Wie erfahren Programmierer eigentlich von Sicherheitslücken?

von Tino Hahn

 am 22.06.2009

In regelmäßigen Abständen veröffentlicht Microsoft Sicherheits-Updates, mit denen bislang klaffende Lücken in Windows gestopft werden. Auch andere Software-Anbieter präsentieren immer wieder Updates, um ihre Programme sicher zu machen.

Doch so selbstverständlich es inzwischen ist, dass Anwender immer wieder dafür sorgen müssen, dass alle genutzten Anwendungen durch Updates sicher sind, so oft stellt sich auch die Frage: Woher erfahren die Anbieter eigentlich davon, dass in ihren Anwendungen Sicherheitslücken klaffen?

 

Der schlechteste Fall ist natürlich, dass ein Leck in der Sicherheit einer Anwendung von Hackern bzw. Entwicklern von Schadsoftware entdeckt wird. Dann können diese nämlich diese Sicherheitslücke aktiv ausnutzen und die Anwender dadurch schädigen.
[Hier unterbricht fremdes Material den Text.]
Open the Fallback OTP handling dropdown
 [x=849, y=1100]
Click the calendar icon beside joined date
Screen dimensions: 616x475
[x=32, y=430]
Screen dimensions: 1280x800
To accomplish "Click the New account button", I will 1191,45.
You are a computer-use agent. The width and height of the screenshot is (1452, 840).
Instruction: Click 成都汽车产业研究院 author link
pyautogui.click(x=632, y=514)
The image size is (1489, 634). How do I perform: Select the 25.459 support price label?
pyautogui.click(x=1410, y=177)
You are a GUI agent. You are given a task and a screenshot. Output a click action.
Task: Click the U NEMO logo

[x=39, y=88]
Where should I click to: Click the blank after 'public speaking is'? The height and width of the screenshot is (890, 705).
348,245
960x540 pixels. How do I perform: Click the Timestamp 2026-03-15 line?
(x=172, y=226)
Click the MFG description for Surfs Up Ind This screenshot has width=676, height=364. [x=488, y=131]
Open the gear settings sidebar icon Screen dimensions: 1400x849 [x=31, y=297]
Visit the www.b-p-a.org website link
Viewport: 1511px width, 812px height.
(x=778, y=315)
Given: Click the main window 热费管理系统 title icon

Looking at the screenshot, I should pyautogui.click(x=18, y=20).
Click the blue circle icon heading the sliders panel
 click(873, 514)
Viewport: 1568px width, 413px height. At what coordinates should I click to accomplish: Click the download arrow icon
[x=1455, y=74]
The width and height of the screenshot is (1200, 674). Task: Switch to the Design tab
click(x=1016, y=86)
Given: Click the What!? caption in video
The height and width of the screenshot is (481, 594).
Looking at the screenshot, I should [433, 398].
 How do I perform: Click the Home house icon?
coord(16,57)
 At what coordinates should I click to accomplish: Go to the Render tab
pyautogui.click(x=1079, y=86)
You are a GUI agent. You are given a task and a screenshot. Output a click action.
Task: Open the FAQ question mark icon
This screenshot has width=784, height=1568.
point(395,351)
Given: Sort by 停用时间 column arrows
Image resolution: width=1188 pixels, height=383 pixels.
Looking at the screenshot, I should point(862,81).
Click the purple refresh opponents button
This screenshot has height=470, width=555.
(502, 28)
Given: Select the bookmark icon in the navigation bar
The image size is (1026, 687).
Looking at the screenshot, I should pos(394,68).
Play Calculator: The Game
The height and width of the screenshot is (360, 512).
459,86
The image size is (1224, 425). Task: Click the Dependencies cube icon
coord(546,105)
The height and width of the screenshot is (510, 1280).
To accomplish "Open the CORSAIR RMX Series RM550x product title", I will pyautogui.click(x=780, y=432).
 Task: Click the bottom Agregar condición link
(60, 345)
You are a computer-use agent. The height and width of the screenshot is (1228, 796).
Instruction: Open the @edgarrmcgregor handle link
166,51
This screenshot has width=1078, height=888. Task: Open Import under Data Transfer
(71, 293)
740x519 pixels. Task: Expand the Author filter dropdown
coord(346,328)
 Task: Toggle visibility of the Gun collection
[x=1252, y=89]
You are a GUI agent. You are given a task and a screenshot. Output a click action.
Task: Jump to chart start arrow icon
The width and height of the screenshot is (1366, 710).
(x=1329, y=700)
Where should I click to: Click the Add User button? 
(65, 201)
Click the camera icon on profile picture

Für die Entwickler der betroffenen Anwendung beginnt dann ein Rennen gegen die Zeit, denn sie müssen die Sicherheitslücke ja so schnell wie möglich stopfen.

 

Optimalerweise wird eine Sicherheitslücke jedoch von einem Sicherheitsforscher entdeckt, der die Sicherheitslücke dann ausschließlich dem Entwickler der Software mitteilt. Bei Microsoft wird diese Vorgehensweise „verantwortungsvolles Offenlegen“ genannt. Der Software-Anbieter weiß dadurch, wo es bei seiner Software brennt und kann sich an die Löscharbeiten machen. Um den Programmierern Druck zu machen, gibt es jedoch auch Sicherheitsforscher, die ein Ultimatum stellen: Wird eine Sicherheitslücke nicht innerhalb einer vorher festgelegten Frist gestopft, dann werden die Informationen über diese Lücke veröffentlicht – und könnten dementsprechend auch mit entsprechend krimineller Energie ausgenutzt werden.

 

Einige Sicherheitsunternehmen fördern jedoch die Verschwiegenheit der Entdecker von Sicherheitslücken, indem Prämien gezahlt werden, sobald eine neue Sicherheitslücke entdeckt wird. Dabei muss jedoch der Entdecker versichern, dass er keine Details zur Lücke an andere weitergibt  - dadurch soll verhindert werden, dass die Lücke ausgenutzt, indem Informationen weiterverkauft werden.